Sunday, June 07, 2009

The bugs will always win

kw: book reviews, nonfiction, insects, history

My brother Mark is probably the best writer among my brothers and me. After a twenty-year career as a working calligrapher and freelance historical lecturer, he returned to school to earn a Doctorate, the credential he needed to gain a position as a curator. Calligraphy, based as it is in the history of written language, is a necessarily historical enterprise. He achieved a Masters' degree in History without difficulty, but was blocked from entering the doctoral program by jealous professors of history. He was already a published author, and his writing style put them to shame. He lucked out in another way, though; he'd been illustrating books for a prominent archaeologist, and was asked to join the doctoral program in the archaeology department. He got his doctorate in that. He is a college professor now.

The fact remains that it is hard to find a historian who is a good writer. James E. McWilliams is a bit better than the middle of the pack in that regard. I managed to read all of American Pests: The Losing War on Insects from Colonial Times to DDT, but it was a bit of a slog most of the time. I picked up the following:
  • Prior to the American Civil War, farmers were the primary students of insect ecology and control. The methods were mainly those that are now called "sustainable": adjusting the timing of plowing to destroy insect larvae or pupae, and of planting to miss their hatching, rotating crops so no one set of pests gains a year-upon-year advantage, planting decoy crops, and fostering plant enemies such as birds and parasitic wasps. Professional entomologists were few and worked closely with the farmers, helping them spread new knowledge mainly via farming journals.
  • From the Civil War to the 1930s, mainly stemming from the influence of Thaddeus Harris, pesticidal chemicals became increasingly popular, and agricultural entomology became increasingly organized under government control. Professional journals began to replace farm journals. The chemicals of choice were mainly arsenates, and the deadliest was lead arsenate. Paris green, a copper arsenate, was a favorite, being moderately effective and slightly less poisonous to humans than lead arsenate.
  • DDT was discovered in 1939, and synthetic chemicals, mainly organochlorides, enjoyed a twenty-year heyday. DDT is much less harmful to vertebrates than the arsenates, in comparison to the harm it does to insects, so such chemicals are safer, but not safe enough. The publication of Silent Spring in 1962 brought together scientific knowledge and public concern at just the right time to cause a revolution in public and political sentiment toward chemical pesticides.
The story the author doesn't tell is the continuing trend toward pesticides that are safer to use and less harmful to vertebrates, including ourselves. But some of the difference is window dressing. I remember as a boy sitting in a cherry tree with the orchard owner's son, eating cherries on which we could see the film of DDT. We knew when we got a headache, that was enough. I am not sure it is safe to do that with any modern insecticide.

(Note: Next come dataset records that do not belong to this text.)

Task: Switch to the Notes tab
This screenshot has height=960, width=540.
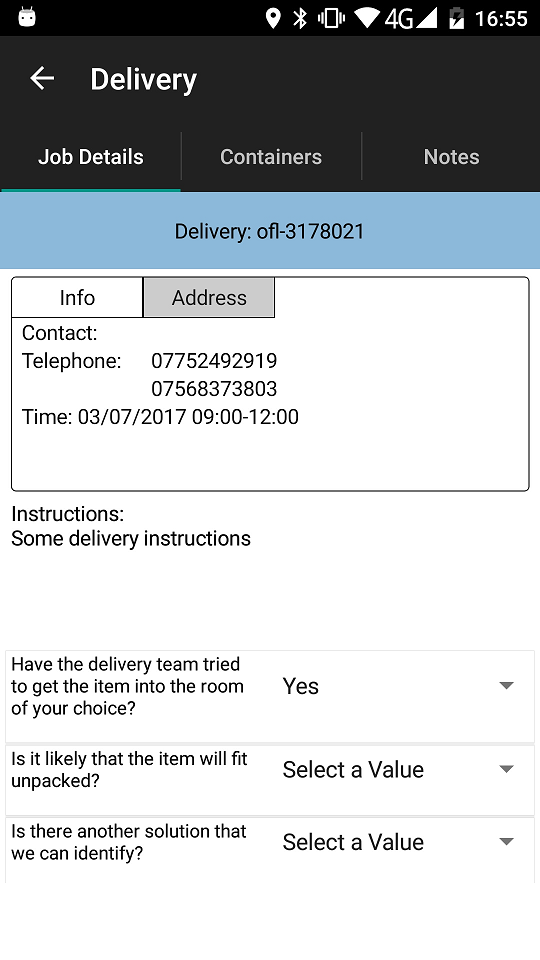Action: pyautogui.click(x=451, y=157)
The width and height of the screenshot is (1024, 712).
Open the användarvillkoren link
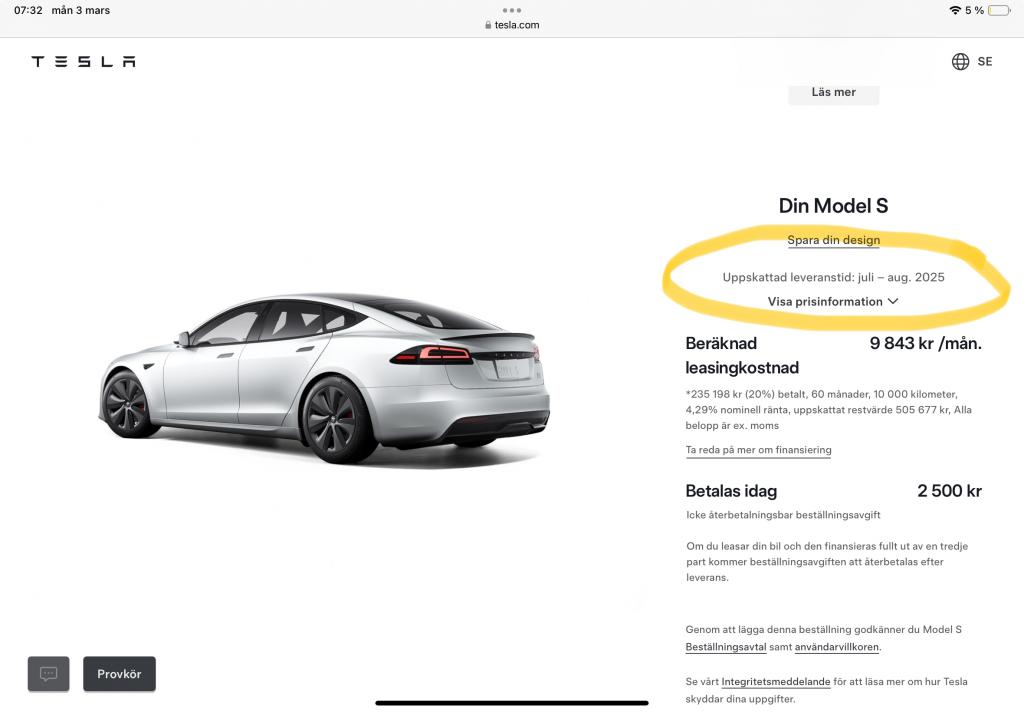click(837, 647)
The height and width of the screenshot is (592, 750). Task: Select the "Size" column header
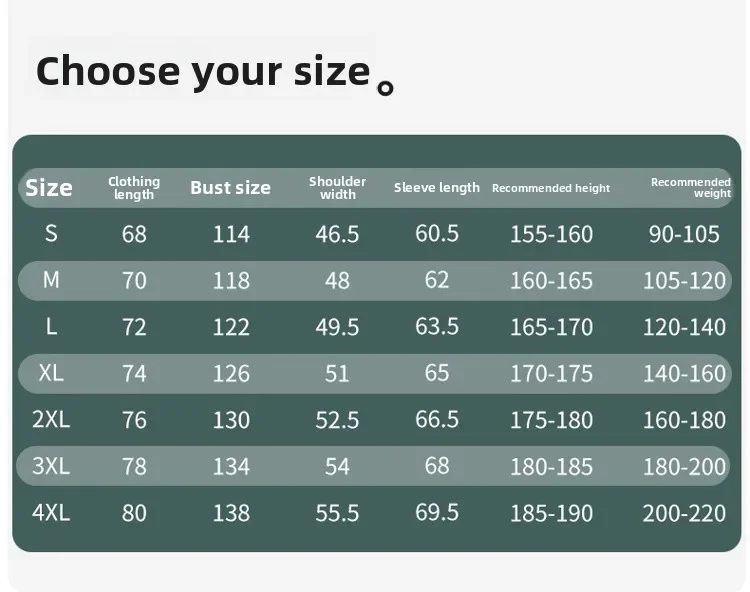coord(49,188)
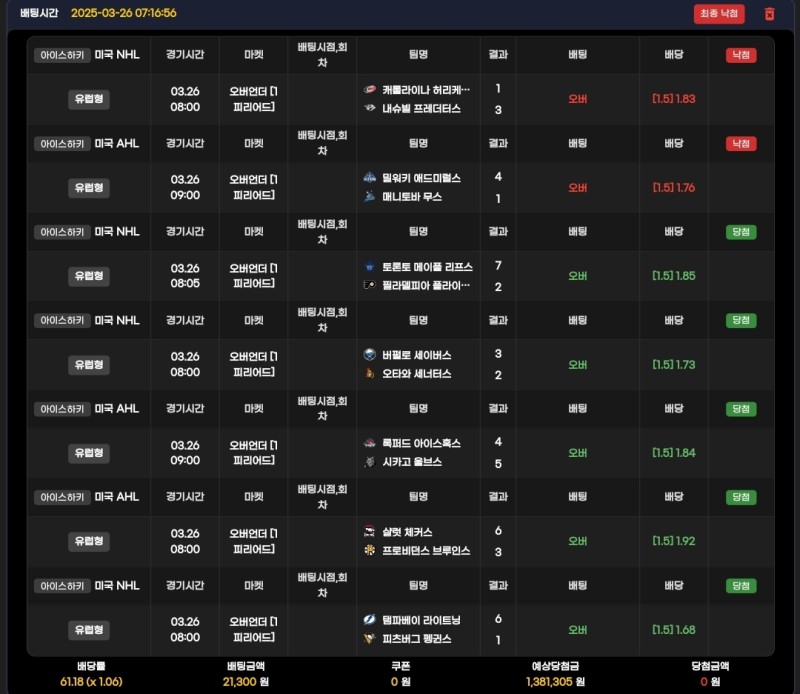Viewport: 800px width, 694px height.
Task: Click the 61.18 (x 1.06) odds rate value
Action: coord(91,680)
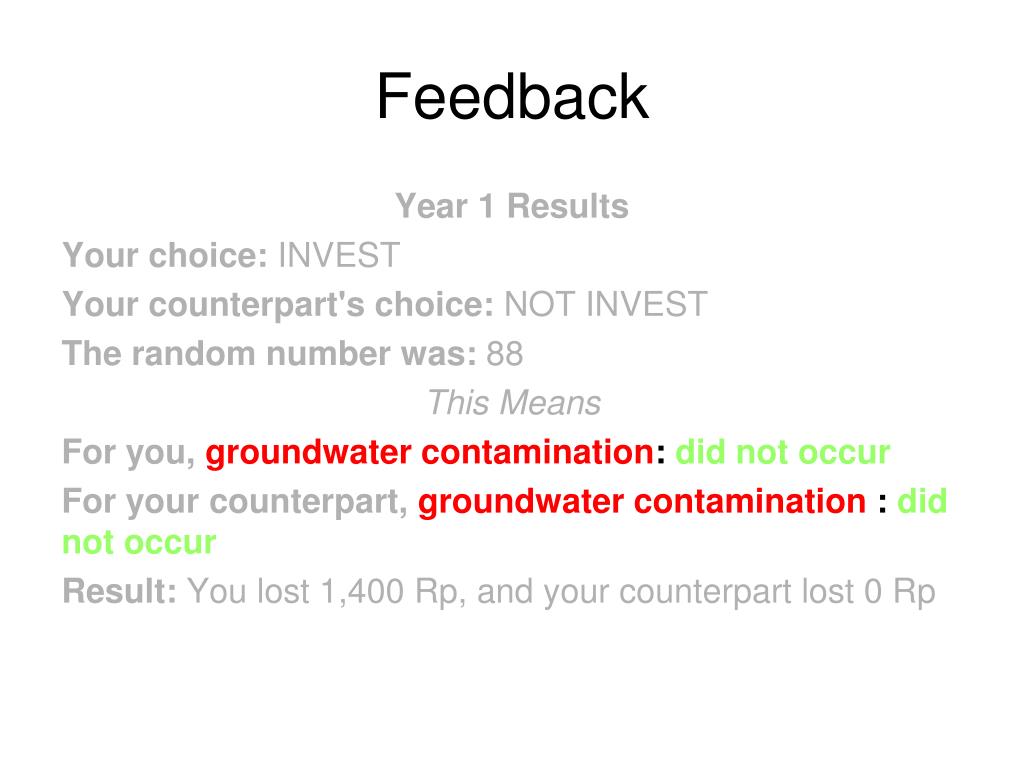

I read recently, as an unsupported statement, that for several years the world has produced less food than the amount eaten, that we are using up our reserves. If this is so (I intend to find out), we need to increase production, and at this point, the "green revolution" of super-grains that need super-fertilizers has just about ended. Now we need to reduce the depredations of insects, which still consume a third to half of all crops in most of the world. The use of pesticides is certain to increase as human population increases.

The author didn't make much mention of resistance. This is an increasing problem. Just in twenty years, flies developed sufficient resistance to DDT that they could almost live off the stuff. Fortunately, mosquitos are still susceptible, and it is DDT and related chemicals that are staving off mosquito-borne malaria in much of the world (Yes, Virginia, DDT is not banned everywhere). The tropical regions that are still plagued by malaria are too poor to afford even cheap DDT, which is almost free, but costs quite a bit to apply. How will anyone ever drain all the swamps of Africa? Particularly now that draining swamps is considered an ecological no-no?!?

The primary reason insects are such a problem is our reliance on monocropping. The author makes it clear that many formerly rather innocuous insects became monsters when they were enabled to spread over acre after acre, upon plants that they seldom would eat before, but the new abundance allowed quick evolution of critters that could take full advantage of the "amber waves of grain." Today's world requires monocropping.

The author makes no mention of Malabar Farm, which I remember visiting in about 1962. Louis Bromfield's visionary sustainable farm, begun in 1939, is still a model of agriculture carried out to build the soil instead of depete it, and of using crop rotation and multicropping and other measures to minimize insect damage without resort to pesticides. I just don't know if a world of Malabar Farms can feed nine billion people. By 2050 we may know.